September 24, 2011, Washington, DC: Our neighborhood Main Street three blocks from the apartment is up-and-at-’em early this morning, and not only because this area is full of children and dogs. Today is our own fall festival, one of many marking September in Washington. This morning we are showing off Barracks Row as it was always intended to be: As a central commercial hub in Washington, D.C.
As early as 1799, the Washington Navy Yard was established in this neighborhood, where it anchors the south end of Barracks Row at the Anacostia River. In 1801, Thomas Jefferson established the Marine Barracks a few blocks north on this stretch of 8th St. SE., where it’s still a presence today.
Since its early days as a commercial corridor, the Row has gone through various iterations and growing pains, including the challenges posed by the construction of a highway overpass across 8th St. in 1962, followed by the 1968 riots after the assassination of Martin Luther King, Jr. To our benefit, this rich history is well-documented with signs sprinkled along a Neighborhood Heritage Trail created by Cultural Tourism DC. Walking along Barracks Row, we learn stories of places like the City Bank and the now National Community Church, formerly the Meader Theater from 1909-1962.
New shops and restaurants are constantly opening as the face of the street continues to evolve. As it does, this stretch is remaining, relatively speaking, free of large commercial chain stores. Several of the bars and restaurants here, including Senart’s, Molly Malone’s and Lola’s, are owned by one man who’s concentrating his business empire throughout this neighborhood alone.

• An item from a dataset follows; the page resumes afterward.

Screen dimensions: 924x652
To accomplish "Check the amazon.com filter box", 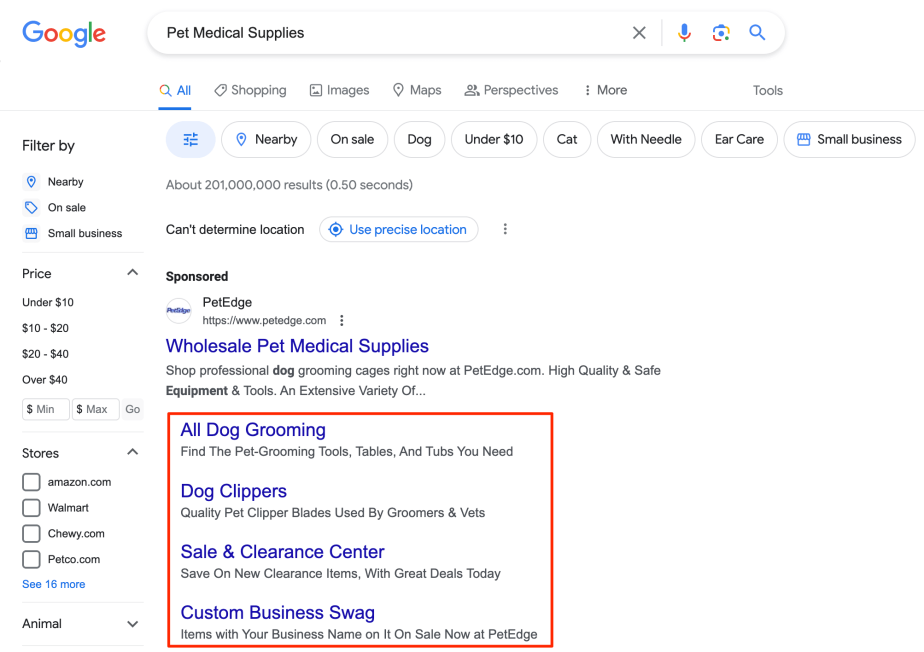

Others restaurants are also unique spots and awesome finds. In a neighborhood like this one that’s earlier to rise than others in the city, one place we’re grateful for is Ted’s Bulletin, the best breakfast spot in the city. Ted’s couldn’t be more welcoming to young families who need room for strollers and high chairs, and nothing beats its diner eggs and toast, milkshakes, and yes, homemade poptarts. We’re also lucky to have a mix of old and new on Barracks Row, including fancy new roof decks and old-school barber shops.
For now, we also have an old Erols Video Club storefront, at least temporarily. Remember Erols, where we used to rent VHS and Beta tapes? Both a remnant to the past and a sign of the times, the Blockbuster Video here recently went out of business and stripped down its sign, only to reveal the old Erols sign beneath it.